> What to work on:
1 - Answer these questions about the mailing list message.
(a) What message number is shown?
(b) According to the first numbered point, which roots are nonexistent?
(c) Which two root shapes does the reply say have several roots?
2 - Write out everything in the mailing list message from "From: tgpedersen" down to "distributions of diphthongs.".

> Document text:
* Begin *

Re: Diphthong Distributions

From: tgpedersen
Message: 46286
Date: 2006-10-05

--- In cybalist@yahoogroups.com, "etherman23" <etherman23@...> wrote:
>
> --- In cybalist@yahoogroups.com, Piotr Gasiorowski <gpiotr@> wrote:
> >
> > On 2006-10-04 06:35, etherman23 wrote:
> >
> > > I was looking at some PIE roots today and noticed some
> > > interesting distributions of diphthongs.
> > >
> > > 1) Roots in *tei- are nonexistent
> >
> > Isn't this an accidental gap? There are several roots in *dei- and
> > *dHei-,
>
> That's a distinct possibility. At first I had hoped there'd be no
> roots in *dei and *dHei, but there are. If *d < *t' and *dH < *tH
> then perhaps the ejectivity and aspiration prevented the
> assibilation. Or maybe they can be explained as early borrowings.

* End *

(Text and element pointing rows)
* Begin *

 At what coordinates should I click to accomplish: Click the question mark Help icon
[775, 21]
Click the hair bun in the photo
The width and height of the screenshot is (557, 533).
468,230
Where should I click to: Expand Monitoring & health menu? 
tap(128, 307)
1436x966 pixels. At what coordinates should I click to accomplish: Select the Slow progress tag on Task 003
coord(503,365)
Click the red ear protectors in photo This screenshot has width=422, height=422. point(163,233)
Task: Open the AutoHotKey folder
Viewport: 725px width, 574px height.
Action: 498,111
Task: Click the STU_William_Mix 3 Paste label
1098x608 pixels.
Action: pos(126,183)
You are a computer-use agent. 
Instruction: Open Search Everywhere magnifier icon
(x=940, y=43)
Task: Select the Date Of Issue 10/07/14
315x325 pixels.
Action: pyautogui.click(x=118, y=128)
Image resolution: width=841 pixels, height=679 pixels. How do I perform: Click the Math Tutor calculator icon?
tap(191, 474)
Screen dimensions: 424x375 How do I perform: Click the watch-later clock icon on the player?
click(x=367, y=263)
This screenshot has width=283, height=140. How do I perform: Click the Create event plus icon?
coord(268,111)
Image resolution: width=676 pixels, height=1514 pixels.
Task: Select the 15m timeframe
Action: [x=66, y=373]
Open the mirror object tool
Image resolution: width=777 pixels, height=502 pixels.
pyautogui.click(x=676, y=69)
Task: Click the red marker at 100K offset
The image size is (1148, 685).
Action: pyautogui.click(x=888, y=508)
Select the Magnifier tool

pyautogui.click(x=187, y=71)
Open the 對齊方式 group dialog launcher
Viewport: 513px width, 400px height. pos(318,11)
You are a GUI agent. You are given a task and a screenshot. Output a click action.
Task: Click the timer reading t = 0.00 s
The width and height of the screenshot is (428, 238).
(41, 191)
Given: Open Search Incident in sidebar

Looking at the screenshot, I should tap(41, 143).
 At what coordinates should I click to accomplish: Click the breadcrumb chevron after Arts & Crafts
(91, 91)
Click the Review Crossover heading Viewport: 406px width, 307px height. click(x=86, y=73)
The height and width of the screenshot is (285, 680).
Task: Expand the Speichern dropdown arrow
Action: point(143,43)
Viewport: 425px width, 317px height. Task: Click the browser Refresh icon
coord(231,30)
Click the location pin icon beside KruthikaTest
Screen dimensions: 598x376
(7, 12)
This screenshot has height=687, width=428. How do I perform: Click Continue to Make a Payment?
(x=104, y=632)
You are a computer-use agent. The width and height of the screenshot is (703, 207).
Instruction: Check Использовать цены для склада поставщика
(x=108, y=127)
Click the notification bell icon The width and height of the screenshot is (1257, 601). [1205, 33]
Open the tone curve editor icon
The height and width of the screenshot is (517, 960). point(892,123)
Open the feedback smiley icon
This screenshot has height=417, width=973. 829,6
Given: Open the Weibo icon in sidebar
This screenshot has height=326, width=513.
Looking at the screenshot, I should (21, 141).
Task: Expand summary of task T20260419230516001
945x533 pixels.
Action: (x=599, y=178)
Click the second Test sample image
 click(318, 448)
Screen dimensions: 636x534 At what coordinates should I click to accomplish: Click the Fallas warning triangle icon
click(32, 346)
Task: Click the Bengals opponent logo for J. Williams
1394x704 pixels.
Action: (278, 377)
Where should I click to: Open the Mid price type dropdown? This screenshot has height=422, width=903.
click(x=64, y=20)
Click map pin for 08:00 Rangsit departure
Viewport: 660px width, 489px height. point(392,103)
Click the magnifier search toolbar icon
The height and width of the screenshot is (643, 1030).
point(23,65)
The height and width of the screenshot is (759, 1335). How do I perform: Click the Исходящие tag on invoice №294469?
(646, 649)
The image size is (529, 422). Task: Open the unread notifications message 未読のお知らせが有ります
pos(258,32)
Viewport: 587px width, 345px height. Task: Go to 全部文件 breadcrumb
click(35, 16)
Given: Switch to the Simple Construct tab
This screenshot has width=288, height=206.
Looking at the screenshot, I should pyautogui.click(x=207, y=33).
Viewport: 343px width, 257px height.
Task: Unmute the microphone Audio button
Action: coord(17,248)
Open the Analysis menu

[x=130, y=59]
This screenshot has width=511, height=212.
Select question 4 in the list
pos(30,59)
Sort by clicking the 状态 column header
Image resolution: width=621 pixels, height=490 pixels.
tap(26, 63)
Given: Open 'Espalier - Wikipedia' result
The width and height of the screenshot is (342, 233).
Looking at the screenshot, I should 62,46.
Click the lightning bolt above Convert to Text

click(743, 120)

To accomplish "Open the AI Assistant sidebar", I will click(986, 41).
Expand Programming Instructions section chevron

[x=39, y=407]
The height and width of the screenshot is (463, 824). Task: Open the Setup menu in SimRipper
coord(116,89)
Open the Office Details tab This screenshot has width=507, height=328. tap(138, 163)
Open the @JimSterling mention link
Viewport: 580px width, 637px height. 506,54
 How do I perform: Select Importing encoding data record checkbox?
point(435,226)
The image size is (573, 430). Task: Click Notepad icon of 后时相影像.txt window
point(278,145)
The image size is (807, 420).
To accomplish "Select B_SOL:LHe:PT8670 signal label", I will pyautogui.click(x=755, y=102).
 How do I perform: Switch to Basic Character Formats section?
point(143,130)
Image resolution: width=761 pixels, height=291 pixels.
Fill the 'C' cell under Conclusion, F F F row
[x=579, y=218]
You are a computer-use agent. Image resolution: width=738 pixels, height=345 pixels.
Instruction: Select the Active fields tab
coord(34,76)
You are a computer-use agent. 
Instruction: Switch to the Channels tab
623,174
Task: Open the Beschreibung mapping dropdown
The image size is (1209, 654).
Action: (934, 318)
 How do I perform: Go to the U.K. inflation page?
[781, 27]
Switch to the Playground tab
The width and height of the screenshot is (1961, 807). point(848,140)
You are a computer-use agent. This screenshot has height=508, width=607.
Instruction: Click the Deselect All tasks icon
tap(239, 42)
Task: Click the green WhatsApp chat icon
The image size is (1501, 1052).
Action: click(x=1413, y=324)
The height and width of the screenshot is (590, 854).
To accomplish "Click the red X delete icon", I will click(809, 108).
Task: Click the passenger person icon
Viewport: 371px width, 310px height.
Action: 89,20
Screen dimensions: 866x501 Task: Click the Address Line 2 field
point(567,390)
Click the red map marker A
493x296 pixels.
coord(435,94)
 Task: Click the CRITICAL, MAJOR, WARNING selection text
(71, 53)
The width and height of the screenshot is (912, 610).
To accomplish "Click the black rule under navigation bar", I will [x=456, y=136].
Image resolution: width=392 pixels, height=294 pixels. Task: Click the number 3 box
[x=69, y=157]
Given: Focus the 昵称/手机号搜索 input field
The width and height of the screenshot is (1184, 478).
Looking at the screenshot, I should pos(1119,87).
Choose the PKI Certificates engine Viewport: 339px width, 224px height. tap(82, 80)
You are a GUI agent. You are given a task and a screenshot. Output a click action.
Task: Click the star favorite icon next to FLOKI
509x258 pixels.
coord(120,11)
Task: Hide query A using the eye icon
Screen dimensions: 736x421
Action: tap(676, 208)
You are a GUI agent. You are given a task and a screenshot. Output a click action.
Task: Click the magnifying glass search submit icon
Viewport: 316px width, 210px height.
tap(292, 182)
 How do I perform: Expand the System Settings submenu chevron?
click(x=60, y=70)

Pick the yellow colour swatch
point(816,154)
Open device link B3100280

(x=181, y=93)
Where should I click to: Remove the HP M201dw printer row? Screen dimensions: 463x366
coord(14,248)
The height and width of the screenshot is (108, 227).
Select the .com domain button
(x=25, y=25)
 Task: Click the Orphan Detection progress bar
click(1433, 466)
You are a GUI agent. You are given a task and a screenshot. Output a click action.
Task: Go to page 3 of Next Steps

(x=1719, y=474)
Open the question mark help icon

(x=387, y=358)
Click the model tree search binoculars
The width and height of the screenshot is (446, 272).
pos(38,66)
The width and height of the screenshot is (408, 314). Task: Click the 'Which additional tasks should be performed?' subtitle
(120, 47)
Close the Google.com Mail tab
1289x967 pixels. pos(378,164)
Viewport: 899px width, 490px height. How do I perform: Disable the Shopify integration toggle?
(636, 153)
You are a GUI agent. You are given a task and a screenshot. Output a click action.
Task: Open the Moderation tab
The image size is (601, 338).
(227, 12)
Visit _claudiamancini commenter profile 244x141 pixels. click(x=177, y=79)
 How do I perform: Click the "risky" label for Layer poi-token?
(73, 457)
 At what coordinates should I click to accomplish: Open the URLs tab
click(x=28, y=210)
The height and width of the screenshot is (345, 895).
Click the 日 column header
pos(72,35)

* End *

> Outputs by task:
1 -
(a) 46286
(b) Roots in *tei-
(c) *dei- and *dHei-

2 -
From: tgpedersen
Message: 46286
Date: 2006-10-05

--- In cybalist@yahoogroups.com, "etherman23" <etherman23@...> wrote:
>
> --- In cybalist@yahoogroups.com, Piotr Gasiorowski <gpiotr@> wrote:
> >
> > On 2006-10-04 06:35, etherman23 wrote:
> >
> > > I was looking at some PIE roots today and noticed some
> > > interesting distributions of diphthongs.